In 1895, Zeng was scheduled to accompany Li as an interpreter for the signing of the Treaty of Shimonoseki following China's defeat in the Sino-Japanese War. Zeng was dismissed by Li, who stated "You are old and so am I; but I have to go because there is no help for it." Zeng died soon afterwards in Tianjin on 2 June 1895.

== Personal life ==
On 8 April 1873, in Springfield, Massachusetts, Zeng was initiated into the Hampden Lodge of Freemasons, becoming a member in late September of that year. In January 1881, he helped establish a masonic lodge in Shanghai, and was dubbed by a Masonic publication the "first master mason of the Chinese race known to have lived in China".

=== Family ===
In August 1850, Zeng married Ruth Ati, a Java-born Christian teacher who had been previously educated in missionary schools. She was described by an 1850 report as of "Indo-Chinese" heritage. Their marriage was officiated by author and missionary W. A. P. Martin at Ningbo in eastern China. Zeng and Ruth joined the Union Church, a newly established independent church in Shanghai. They donated $175 to missionary E. C. Bridgman's mission in Shanghai to establish a schoolhouse, where Ruth taught a girls' mission school.
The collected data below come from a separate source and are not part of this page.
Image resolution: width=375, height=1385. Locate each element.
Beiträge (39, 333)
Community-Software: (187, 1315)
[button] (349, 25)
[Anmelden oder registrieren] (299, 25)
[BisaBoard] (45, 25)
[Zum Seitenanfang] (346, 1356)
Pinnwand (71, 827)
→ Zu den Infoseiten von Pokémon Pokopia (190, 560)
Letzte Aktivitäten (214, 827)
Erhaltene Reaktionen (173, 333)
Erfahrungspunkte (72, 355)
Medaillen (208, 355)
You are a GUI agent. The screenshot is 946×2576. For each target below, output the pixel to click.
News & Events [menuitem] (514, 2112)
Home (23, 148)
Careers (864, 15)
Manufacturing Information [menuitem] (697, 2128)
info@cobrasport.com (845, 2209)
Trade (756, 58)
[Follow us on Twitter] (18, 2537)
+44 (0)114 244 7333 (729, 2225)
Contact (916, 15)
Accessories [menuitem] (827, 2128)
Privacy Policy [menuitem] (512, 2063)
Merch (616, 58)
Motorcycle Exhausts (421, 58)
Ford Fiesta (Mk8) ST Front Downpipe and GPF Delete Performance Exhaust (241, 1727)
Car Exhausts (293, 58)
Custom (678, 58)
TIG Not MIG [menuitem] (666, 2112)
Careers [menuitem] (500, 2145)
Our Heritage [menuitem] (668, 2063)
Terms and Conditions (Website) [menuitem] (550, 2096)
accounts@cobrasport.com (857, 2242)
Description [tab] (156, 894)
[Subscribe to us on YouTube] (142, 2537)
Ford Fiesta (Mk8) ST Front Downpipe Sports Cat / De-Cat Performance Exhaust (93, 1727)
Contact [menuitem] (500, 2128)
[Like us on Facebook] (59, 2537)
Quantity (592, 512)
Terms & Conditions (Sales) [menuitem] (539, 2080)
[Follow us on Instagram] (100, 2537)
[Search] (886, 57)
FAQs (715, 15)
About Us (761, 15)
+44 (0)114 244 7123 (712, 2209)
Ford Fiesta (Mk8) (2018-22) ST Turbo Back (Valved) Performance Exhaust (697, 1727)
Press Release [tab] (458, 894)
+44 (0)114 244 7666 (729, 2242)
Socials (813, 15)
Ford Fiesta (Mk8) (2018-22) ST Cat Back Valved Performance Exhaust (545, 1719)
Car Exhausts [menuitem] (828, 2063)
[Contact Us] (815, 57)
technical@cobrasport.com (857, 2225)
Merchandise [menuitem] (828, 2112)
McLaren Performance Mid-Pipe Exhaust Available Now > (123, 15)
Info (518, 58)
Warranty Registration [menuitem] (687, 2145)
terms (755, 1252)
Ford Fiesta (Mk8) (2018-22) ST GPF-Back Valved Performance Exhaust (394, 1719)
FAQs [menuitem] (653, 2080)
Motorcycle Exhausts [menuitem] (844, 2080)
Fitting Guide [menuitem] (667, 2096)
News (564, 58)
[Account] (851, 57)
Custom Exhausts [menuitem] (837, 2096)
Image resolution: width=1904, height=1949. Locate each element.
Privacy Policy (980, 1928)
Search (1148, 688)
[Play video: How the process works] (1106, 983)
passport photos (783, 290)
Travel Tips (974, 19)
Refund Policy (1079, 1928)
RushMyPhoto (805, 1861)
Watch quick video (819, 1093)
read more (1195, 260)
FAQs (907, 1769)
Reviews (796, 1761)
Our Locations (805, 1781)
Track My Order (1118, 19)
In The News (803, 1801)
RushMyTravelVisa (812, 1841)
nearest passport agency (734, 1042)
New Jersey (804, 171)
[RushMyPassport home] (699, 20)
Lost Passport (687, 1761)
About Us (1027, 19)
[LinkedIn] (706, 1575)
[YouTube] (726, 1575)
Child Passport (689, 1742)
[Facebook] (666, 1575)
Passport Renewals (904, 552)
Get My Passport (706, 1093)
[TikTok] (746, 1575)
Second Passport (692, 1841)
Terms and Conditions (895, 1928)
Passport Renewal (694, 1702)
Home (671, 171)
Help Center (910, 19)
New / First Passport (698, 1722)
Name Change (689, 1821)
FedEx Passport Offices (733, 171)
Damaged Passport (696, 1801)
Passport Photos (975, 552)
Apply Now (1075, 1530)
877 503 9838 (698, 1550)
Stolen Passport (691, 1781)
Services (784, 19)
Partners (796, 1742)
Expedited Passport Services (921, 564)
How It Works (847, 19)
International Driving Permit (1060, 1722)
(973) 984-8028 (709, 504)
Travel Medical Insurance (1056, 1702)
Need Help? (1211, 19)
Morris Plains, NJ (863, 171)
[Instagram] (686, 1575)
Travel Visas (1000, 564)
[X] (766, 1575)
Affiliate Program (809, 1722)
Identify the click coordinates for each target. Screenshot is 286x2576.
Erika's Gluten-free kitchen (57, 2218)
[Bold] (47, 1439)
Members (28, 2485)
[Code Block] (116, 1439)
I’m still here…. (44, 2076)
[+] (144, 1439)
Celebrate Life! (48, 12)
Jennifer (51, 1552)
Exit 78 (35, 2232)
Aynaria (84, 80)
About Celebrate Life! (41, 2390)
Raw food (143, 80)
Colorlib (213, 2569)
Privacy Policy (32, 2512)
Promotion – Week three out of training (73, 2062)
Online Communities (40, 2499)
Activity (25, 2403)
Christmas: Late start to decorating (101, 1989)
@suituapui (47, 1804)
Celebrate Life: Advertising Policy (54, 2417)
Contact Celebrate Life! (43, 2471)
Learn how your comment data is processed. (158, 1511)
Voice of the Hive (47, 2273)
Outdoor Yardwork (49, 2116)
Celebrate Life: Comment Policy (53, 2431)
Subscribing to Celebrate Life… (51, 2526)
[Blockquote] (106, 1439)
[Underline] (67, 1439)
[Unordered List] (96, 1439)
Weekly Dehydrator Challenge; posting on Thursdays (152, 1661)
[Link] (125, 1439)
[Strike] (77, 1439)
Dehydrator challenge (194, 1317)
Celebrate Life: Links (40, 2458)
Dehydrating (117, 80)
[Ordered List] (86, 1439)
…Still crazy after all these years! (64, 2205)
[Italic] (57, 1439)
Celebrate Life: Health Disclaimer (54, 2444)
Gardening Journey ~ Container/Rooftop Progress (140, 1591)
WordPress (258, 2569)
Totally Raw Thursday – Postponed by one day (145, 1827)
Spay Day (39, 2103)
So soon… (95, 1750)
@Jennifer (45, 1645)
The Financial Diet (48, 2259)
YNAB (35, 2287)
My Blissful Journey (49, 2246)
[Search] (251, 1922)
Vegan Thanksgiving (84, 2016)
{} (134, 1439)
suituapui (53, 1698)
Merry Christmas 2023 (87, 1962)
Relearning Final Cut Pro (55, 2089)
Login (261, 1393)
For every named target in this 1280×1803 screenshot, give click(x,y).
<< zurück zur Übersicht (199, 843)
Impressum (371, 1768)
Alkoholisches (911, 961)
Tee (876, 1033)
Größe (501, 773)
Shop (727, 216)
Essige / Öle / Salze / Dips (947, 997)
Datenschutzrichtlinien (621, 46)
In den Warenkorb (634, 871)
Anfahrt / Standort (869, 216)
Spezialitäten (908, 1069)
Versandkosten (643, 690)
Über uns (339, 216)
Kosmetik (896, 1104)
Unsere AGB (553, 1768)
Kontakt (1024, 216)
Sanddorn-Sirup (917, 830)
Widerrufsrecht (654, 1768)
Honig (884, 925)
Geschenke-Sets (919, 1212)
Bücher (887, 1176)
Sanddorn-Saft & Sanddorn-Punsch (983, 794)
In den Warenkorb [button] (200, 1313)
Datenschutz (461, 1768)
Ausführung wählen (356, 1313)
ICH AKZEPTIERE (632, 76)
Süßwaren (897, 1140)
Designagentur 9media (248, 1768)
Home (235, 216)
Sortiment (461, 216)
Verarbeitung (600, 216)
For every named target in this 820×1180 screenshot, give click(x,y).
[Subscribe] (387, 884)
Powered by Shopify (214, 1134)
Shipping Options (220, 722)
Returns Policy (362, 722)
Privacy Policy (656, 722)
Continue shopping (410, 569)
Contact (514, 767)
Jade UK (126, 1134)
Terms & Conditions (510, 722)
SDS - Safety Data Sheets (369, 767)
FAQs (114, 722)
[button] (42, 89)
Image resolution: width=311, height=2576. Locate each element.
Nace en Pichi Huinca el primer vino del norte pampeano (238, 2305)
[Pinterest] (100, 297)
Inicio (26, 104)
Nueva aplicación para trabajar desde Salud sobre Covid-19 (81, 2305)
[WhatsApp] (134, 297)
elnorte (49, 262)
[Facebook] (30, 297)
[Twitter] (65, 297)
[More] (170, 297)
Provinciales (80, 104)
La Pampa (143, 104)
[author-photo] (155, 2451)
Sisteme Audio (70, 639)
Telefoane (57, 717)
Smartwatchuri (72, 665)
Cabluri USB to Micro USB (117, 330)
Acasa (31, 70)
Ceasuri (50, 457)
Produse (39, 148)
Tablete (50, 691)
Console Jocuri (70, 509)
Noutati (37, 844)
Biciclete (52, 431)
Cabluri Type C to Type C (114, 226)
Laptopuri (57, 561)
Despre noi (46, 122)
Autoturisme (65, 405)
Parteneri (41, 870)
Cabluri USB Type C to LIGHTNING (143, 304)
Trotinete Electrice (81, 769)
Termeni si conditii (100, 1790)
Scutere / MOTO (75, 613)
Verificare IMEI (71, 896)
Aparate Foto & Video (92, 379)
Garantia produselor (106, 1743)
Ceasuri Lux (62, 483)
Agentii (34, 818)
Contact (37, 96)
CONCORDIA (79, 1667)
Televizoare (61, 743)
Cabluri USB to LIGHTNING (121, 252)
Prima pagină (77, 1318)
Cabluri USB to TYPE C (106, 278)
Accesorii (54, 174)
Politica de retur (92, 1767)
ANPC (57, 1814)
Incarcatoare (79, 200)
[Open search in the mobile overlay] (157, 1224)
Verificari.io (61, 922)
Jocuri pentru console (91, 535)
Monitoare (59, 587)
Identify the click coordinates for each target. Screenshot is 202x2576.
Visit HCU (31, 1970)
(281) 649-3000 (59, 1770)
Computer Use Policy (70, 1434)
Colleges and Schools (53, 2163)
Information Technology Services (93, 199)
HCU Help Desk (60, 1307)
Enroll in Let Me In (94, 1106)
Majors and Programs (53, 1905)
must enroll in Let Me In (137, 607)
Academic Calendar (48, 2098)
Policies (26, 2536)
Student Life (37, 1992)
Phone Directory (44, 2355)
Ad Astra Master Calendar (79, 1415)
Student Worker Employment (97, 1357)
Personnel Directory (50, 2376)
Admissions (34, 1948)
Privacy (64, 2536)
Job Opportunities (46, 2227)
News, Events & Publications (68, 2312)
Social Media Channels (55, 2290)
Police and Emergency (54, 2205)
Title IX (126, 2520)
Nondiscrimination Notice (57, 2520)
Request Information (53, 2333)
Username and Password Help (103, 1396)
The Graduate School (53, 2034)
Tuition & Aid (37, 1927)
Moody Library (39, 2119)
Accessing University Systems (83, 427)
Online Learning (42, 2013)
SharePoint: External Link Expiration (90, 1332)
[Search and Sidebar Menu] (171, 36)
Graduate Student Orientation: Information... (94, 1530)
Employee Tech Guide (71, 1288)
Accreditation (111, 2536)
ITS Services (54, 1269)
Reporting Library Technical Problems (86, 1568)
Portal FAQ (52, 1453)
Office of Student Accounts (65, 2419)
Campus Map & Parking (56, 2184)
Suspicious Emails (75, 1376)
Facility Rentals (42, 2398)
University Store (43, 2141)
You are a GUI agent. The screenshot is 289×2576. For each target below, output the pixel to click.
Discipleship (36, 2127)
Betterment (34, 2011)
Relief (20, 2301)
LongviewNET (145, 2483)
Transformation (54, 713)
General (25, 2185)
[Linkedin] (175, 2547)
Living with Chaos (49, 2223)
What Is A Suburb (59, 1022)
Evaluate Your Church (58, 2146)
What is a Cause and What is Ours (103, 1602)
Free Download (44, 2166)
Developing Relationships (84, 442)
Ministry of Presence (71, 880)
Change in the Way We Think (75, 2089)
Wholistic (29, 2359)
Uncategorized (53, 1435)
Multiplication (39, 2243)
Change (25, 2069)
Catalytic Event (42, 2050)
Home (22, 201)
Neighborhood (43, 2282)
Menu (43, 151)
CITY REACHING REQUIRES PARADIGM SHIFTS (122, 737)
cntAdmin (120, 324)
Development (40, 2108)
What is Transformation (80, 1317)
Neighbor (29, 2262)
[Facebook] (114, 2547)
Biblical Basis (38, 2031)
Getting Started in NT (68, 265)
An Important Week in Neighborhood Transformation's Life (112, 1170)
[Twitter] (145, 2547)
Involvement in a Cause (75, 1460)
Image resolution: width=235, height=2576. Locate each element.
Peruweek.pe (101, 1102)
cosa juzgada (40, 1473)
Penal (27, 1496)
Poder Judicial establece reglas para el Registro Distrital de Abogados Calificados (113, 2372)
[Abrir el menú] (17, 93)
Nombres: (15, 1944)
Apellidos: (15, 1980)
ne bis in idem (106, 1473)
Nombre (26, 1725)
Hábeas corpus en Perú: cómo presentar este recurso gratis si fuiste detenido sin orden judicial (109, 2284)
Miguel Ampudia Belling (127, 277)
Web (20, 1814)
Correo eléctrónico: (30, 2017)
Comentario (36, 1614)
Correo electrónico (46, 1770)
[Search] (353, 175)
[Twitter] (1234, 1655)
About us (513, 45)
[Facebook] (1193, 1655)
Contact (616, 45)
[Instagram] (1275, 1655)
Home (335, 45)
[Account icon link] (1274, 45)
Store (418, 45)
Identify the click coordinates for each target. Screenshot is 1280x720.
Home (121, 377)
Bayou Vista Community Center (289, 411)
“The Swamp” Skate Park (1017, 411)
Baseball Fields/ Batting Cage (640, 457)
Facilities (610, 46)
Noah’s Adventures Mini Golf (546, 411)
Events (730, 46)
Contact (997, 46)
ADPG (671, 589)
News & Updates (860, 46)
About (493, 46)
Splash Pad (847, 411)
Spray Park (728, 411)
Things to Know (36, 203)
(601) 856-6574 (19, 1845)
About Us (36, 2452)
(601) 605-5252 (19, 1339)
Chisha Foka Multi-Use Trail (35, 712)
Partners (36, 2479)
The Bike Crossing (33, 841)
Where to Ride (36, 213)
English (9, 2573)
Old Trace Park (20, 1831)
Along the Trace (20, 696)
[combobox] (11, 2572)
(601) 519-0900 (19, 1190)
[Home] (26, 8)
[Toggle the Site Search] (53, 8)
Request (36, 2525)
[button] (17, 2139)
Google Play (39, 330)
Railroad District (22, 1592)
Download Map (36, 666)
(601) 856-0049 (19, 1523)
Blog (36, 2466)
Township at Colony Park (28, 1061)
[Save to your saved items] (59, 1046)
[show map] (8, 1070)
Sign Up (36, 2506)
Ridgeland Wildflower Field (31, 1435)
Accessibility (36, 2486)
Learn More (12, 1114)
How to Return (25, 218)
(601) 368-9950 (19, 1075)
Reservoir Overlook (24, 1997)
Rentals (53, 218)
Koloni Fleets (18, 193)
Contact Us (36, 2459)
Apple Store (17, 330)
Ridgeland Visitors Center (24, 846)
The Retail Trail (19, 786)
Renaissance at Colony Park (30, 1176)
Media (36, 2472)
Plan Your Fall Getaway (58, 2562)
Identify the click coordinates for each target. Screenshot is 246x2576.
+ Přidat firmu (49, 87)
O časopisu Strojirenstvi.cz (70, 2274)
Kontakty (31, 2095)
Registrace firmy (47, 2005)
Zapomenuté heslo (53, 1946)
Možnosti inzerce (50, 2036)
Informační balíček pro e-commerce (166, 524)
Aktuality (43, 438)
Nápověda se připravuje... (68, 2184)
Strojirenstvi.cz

During the late 1860s, Zeng's eldest children, Annie and Lena, were able to spend a year studying in England. This was thanks to a grant from Thomas Hanbury, Zeng's former employer. Annie later married the Danish naval officer Niels Peter Andersen. During the 1890s, she was an activist in the anti-footbinding movement and a co-founder of the Shanghai International Red Cross Committee. Zeng's sons included Elijah, Willie and Spencer. Elijah graduated from Yale in 1877, and spent a year and a half in Freiberg, Saxony. Becoming an engineer, he was commissioned to open copper mines in Eastern Mongolia, and declined an offered position as the chief engineer of the Chinese railroad system before dying unexpectedly in 1890. Willie served as an interpreter for the United States consular court in Shanghai. Spencer became a journalist and official; he wrote for the North China Daily News until 1906, before moving to Nanjing to serve as an intendant and foreign affairs deputy on the staff of Governor-General Duanfang.